10 Ocak 2020 - 21:38

AKDENİZ'DE VALS

      Bir zamanlar Türk Gölü olan Akdeniz'de yeniden bir mücadele. Önce 1974'te Kıbrıs Barış Harekatı ve KKTC nin kurulmasıyla başlayan mücadele, bu gün Akdeniz deki zenginliklerin paylaşımına ortak olma yolunda ilerliyor.

      Barbaros Hayreddin Paşa nın Preveze Deniz zaferiyle Türk gölü haline getirilen ve Piri Reis gibi ünlü denizcilerle Türk'ün egemenliğini perçinlediği Akdeniz de Osmanlı devleti zayıfladıkça bir bir elden çıkan kıyı toprakları kaybedildikçe Akdeniz hakimiyetimiz de elden çıktı.Tunus, Fas, Cezayir, Trablus, Mısır, Lübnan, Filistin, Suriye.

     1974'te  Kıbrıs Barış Harekatıyla tekrar başlattığımız mücadelede bu gün Akdeniz'in zenginliklerini paylaşmak için Türk Deniz Kuvvetleri bölgede. Bizden başka Akdeniz'e kıyısı olmayan ABD, Rusya, İngiltere, gibi ülkelerin yanı sıra, İtalya, Fransa, Yunanistan da oralarda cirit atıyor. Yüzlerce savaş gemisi ve petrol, doğalgaz aramaları tam gaz devam ediyor. Fakat Türkiye Akdeniz'de kıyısı olmasına, Kıbrıs'ta garantör olmasına rağmen oralarda istenmiyor.

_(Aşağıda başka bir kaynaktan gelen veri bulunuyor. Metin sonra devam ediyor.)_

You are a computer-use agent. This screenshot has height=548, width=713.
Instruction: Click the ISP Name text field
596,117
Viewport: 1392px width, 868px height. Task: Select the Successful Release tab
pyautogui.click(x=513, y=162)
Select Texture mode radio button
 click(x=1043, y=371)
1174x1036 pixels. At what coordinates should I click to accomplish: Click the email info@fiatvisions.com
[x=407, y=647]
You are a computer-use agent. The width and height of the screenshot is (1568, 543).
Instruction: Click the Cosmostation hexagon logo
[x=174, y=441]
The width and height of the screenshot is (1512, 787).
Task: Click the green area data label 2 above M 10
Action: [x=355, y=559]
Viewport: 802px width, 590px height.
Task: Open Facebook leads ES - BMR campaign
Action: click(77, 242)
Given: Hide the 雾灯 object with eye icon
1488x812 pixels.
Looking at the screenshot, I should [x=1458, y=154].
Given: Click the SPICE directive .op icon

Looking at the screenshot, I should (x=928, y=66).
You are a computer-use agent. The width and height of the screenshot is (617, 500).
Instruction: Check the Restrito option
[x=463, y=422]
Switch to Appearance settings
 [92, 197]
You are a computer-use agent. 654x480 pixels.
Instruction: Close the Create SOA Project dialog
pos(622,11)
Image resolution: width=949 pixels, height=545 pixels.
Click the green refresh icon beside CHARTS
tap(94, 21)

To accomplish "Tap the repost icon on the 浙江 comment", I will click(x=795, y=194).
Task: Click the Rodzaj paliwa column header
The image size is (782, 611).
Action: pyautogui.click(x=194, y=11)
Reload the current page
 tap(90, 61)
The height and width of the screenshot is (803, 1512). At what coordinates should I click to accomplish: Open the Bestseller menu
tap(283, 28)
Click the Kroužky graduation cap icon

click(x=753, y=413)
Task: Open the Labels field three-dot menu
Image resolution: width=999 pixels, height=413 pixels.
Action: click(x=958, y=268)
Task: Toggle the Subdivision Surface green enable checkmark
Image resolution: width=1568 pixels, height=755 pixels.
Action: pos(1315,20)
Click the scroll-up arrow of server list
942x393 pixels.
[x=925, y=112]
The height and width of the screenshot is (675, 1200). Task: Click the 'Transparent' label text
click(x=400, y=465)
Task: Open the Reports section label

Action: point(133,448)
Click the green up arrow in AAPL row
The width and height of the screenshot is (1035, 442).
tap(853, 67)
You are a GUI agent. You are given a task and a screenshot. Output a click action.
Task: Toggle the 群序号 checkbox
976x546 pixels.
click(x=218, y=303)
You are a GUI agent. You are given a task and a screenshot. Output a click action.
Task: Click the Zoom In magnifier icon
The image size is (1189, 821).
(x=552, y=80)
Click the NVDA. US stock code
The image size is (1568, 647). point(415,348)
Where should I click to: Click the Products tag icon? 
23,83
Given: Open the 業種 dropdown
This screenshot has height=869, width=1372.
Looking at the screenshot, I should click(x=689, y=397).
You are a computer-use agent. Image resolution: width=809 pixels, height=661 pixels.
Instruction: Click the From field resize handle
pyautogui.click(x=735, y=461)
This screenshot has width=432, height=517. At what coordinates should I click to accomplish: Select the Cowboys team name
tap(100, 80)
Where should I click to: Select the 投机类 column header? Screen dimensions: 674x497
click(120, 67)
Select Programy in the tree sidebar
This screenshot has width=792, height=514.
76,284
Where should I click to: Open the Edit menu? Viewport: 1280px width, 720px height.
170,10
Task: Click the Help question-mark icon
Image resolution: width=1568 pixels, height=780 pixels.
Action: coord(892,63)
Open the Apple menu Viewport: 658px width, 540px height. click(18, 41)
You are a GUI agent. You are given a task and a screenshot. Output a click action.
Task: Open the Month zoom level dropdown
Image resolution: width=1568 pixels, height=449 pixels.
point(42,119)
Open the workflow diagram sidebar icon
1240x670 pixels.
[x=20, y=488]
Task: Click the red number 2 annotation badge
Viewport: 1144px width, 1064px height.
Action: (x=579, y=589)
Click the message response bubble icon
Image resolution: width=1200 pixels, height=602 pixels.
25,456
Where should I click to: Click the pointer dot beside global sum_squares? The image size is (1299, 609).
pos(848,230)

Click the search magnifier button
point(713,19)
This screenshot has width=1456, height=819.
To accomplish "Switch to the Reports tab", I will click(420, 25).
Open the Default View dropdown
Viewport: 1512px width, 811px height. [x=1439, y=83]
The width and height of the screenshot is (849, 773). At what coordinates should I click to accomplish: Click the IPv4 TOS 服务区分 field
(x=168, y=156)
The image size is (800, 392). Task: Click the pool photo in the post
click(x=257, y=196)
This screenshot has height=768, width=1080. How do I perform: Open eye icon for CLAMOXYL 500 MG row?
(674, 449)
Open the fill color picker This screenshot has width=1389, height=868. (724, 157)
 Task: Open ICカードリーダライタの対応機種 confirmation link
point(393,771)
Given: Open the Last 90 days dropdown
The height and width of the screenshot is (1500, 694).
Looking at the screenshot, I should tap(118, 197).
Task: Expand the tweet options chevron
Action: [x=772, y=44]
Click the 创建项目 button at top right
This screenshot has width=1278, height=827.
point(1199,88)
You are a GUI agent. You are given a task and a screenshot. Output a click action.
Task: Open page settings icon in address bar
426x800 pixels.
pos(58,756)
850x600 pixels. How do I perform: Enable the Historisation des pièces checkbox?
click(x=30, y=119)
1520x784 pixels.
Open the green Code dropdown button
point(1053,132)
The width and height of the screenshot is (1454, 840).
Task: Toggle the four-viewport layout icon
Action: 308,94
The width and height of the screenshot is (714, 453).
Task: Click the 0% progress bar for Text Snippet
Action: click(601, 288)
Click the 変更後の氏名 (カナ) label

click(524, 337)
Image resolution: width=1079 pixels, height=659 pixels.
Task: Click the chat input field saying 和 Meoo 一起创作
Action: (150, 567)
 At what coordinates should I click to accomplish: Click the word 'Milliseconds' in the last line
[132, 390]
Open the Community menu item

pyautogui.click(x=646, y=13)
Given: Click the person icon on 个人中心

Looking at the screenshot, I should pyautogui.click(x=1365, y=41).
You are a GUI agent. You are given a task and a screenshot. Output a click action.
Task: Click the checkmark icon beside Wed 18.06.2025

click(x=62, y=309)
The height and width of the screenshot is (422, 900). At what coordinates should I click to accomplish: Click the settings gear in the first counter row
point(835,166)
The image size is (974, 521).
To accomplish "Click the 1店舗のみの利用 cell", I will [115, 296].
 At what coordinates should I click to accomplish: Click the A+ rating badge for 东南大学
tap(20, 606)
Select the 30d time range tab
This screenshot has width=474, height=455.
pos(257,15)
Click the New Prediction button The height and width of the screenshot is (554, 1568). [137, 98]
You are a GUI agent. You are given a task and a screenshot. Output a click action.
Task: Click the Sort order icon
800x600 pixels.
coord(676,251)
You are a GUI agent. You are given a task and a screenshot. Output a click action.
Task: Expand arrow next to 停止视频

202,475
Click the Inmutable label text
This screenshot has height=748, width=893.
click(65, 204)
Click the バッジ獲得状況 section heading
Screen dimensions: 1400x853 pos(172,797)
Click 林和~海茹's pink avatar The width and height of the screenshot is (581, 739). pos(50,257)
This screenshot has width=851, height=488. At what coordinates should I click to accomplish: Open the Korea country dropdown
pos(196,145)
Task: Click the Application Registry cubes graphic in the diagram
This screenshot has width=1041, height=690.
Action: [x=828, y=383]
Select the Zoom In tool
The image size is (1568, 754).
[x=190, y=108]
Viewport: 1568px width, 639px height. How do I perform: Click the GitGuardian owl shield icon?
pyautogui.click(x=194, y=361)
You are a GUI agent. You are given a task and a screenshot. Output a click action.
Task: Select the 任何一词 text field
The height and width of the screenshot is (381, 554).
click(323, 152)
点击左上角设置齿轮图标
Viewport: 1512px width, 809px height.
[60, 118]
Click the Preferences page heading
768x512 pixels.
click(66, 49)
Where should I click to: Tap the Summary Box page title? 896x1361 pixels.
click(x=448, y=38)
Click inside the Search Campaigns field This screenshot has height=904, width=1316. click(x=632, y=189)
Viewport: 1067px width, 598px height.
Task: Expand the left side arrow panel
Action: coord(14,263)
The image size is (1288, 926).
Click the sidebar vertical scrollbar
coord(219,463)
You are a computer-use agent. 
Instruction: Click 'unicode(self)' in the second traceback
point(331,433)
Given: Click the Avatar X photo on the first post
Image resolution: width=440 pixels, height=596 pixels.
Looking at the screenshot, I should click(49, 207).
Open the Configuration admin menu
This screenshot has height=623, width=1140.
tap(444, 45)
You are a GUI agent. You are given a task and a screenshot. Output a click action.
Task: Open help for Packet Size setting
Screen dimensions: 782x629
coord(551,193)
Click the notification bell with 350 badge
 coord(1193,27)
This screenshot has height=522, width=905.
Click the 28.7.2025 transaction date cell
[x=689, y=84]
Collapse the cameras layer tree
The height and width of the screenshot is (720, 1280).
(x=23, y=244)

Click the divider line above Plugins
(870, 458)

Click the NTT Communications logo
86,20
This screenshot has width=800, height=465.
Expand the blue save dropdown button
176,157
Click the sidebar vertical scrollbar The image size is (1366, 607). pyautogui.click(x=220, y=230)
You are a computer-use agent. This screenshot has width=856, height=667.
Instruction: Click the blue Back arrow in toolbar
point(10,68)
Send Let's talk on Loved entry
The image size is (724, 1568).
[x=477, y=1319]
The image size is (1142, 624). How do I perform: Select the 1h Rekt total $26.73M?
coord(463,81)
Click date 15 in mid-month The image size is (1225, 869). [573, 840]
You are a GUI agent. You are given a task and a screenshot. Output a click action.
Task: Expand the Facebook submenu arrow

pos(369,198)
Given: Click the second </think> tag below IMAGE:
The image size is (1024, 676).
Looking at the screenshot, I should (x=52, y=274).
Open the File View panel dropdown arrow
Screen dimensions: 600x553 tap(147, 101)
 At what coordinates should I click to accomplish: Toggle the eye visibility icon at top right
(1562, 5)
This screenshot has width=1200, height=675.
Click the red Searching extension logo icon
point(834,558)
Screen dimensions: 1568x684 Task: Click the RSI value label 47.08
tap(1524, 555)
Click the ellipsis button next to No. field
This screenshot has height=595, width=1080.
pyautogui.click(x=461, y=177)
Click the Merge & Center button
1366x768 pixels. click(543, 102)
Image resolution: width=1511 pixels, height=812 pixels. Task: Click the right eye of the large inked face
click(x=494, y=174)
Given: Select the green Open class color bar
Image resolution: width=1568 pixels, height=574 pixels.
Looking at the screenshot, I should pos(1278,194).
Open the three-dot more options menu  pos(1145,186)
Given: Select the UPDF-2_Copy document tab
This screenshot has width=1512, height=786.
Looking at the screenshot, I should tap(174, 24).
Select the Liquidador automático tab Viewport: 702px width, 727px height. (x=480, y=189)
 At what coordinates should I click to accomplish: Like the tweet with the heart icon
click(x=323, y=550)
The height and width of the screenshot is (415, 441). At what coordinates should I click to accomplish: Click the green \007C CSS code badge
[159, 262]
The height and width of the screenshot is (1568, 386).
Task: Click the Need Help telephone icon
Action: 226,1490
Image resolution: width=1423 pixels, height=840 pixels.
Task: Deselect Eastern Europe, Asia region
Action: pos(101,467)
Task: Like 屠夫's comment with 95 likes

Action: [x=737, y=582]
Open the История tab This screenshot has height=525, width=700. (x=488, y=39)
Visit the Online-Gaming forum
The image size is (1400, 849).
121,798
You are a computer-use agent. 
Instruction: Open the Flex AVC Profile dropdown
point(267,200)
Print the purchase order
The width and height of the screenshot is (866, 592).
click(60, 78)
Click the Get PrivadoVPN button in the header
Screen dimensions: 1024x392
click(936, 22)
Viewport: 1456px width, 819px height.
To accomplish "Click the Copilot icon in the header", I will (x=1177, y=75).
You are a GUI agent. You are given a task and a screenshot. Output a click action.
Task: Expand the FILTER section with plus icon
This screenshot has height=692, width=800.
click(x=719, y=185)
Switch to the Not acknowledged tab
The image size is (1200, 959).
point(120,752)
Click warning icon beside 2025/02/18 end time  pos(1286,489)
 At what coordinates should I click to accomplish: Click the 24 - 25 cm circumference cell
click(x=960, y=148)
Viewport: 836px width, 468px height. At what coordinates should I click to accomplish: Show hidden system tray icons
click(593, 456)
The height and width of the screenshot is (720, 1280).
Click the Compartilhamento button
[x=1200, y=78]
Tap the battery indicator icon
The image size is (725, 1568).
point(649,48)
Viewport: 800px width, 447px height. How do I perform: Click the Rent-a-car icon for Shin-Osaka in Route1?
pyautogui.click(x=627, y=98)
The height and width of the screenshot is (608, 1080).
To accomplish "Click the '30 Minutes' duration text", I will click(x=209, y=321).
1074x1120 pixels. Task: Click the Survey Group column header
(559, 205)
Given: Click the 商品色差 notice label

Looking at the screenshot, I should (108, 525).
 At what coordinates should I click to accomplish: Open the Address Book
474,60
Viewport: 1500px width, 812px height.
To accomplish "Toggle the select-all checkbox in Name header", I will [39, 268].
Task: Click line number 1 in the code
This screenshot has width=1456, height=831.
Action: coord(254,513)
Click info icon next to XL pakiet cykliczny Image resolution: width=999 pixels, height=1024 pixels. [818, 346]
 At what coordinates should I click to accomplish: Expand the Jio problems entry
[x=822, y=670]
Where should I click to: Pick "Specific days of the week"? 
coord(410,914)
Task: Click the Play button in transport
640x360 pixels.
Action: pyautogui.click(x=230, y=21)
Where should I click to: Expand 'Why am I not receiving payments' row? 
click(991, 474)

        Türkiye de Akdeniz'de olmaya, çıkarlarını korumaya kararlı görünüyor. Akdeniz'deki faaliyetlerini uluslararası arenada perçinlemek maksadıyla Libya ile kıta sahanlığı anlaşması yaparak Akdeniz'deki menfaatlerini, haklarını uluslararası bir anlaşmayla perçinlemiş oldu. Dilerim benzer anlaşmaları Suriye, Lübnan, Mısır ve İsrail ile de yapar da husumet güden Yunanistan'a karşı hem haklarımızı korumuş, hem de bu mücadelede önde oluruz. Bu durum doğal olarak diğer ülkelerin yanısıra en çok da  Yunanistan'ı rahatsız etti. Yunanistan, Türkiye'yi zor durumda bırakmak ve lehimizdeki gelişmeleri baltalamak için bildiği bütün yollara başvuracağı kesin. Bunlardan birini sahneye koymağa hazırlanıyor.

        Sözde Pontus Rum soykırımını Yunan meclisinde kanunlaştırma tehdidini savurdu. Aslında bu işi 1987 de yaptılar. Sadece dünyaya ilan etmediler. 

    Oysa Trabzon Pontus Rum devleti 1461 yılında Fatih Sultan Mehmet tarafından fethedilip Osmanlı Devleti'ne katılmıştır.

    Bölgede kalan kılıç artığı Rumlar orada yaşamaya devam ettiler. Ta ki Lozan Anlaşması'na kadar.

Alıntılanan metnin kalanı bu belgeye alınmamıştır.